Using break in a list comprehension
Solution 1:
Use a function to raise StopIteration and list to catch it:
>>> def end_of_loop():
... raise StopIteration
...
>>> even = list(end_of_loop() if n == 412 else n for n in numbers if 0 == n % 2)
>>> print(even)
[402, 984, 360, 408, 980, 544, 390, 984, 592, 236, 942, 386, 462, 418, 344, 236, 566, 978, 328, 162, 758, 918]
For those complaining it is not a one-liner:
even = list(next(iter(())) if n == 412 else n for n in numbers if 0 == n % 2)

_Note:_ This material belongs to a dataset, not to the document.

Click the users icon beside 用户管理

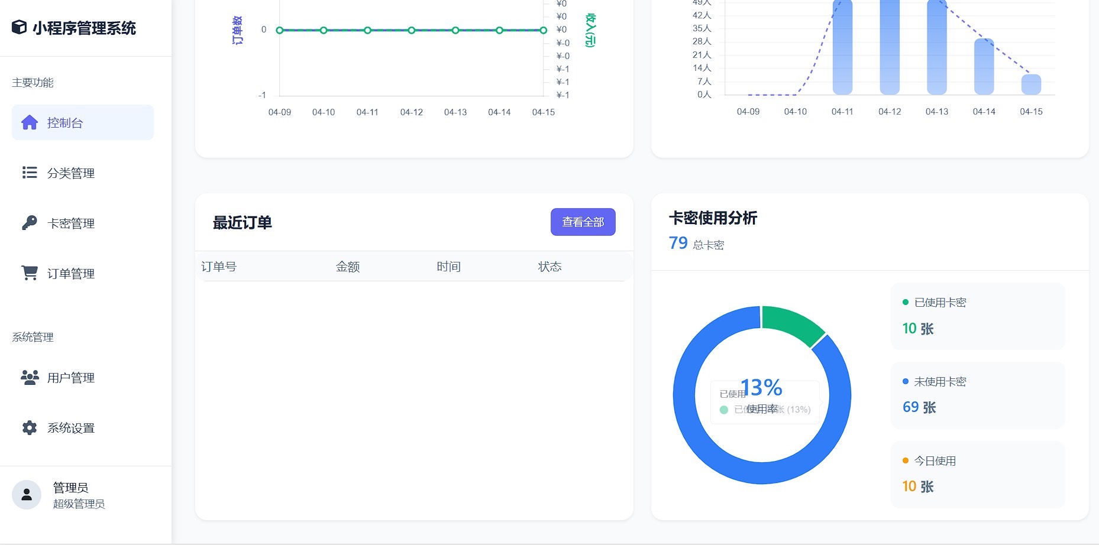coord(30,377)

For those complaining it is hackish and should not be used in production code: Well, you're right. Definitely.
Solution 2:
You can use generator expressions together with itertools.takewhile():
even_numbers = (n for n in numbers if not n % 2)

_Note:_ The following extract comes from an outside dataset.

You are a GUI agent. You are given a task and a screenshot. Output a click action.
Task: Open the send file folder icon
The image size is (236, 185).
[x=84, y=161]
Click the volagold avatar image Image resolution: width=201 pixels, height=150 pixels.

list(itertools.takewhile(lambda x: x != 412, even_numbers))
Edit: I just noticed the requirement not to use any imports. Well, I leave this answer here anyway.
Solution 3:
even = [n for n in numbers[:None if 412 not in numbers else numbers.index(412)] if not n % 2]
Just took F.J.'s code above and added a ternary to check if 412 is in the list. Still a 'one liner' and will work even if 412 is not in the list.
Solution 4:
I know this is a VERY OLD post, however since OP asked about using break inside a list-comprehension and I was also looking for something similar, I thought I would post my findings here for future reference.

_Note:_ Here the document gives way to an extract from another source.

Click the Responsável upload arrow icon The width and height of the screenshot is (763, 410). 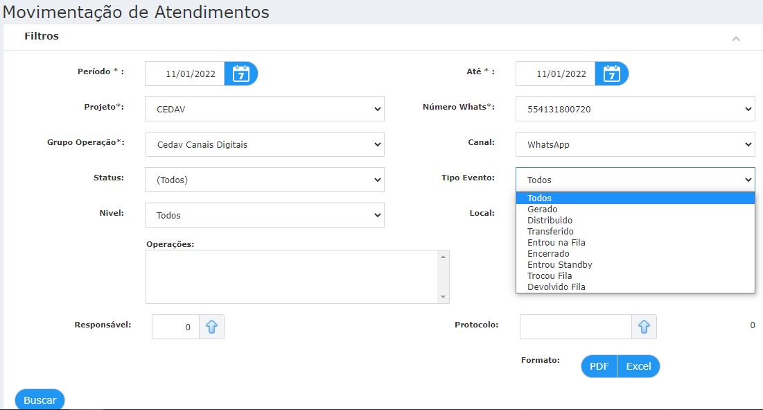tap(211, 327)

While investigating break, I came across little known feature of iter as iter(callable, sentinel) which return an iterator that "breaks" iteration once callable function value is equal to sentinel value.
>>> help(iter)
Help on built-in function iter in module __builtin__:
iter(...)
iter(collection) -> iterator
iter(callable, sentinel) -> iterator
Get an iterator from an object. In the first form, the argument must
supply its own iterator, or be a sequence.
In the second form, the callable is called until it returns the sentinel.
Tricky part here is defining a function that would fit given problem. In this case first we need to convert given list of numbers to an iterator using x = iter(numbers) which feeds as external variable into lambda function.
Next, our callable function is just a call to the iterator to spit out next value. The iterator then compares with our sentinel value (412 in this case) and "breaks" once that value is reached.
print [i for i in iter(lambda x=iter(numbers): next(x),412) if i %2 == 0]
>>>
[402, 984, 360, 408, 980, 544, 390, 984, 592, 236, 942, 386, 462, 418,
344, 236, 566, 978, 328, 162, 758, 918]
Solution 5:
If 412 will definitely be in the list you could use this:
even = [n for n in numbers[:numbers.index(412)] if not n % 2]
If you want to include 412 in the result just use numbers[:numbers.index(412)+1] for the slice.
Note that because of the slice this will be less efficient (at least memory-wise) than an itertools or for loop solution.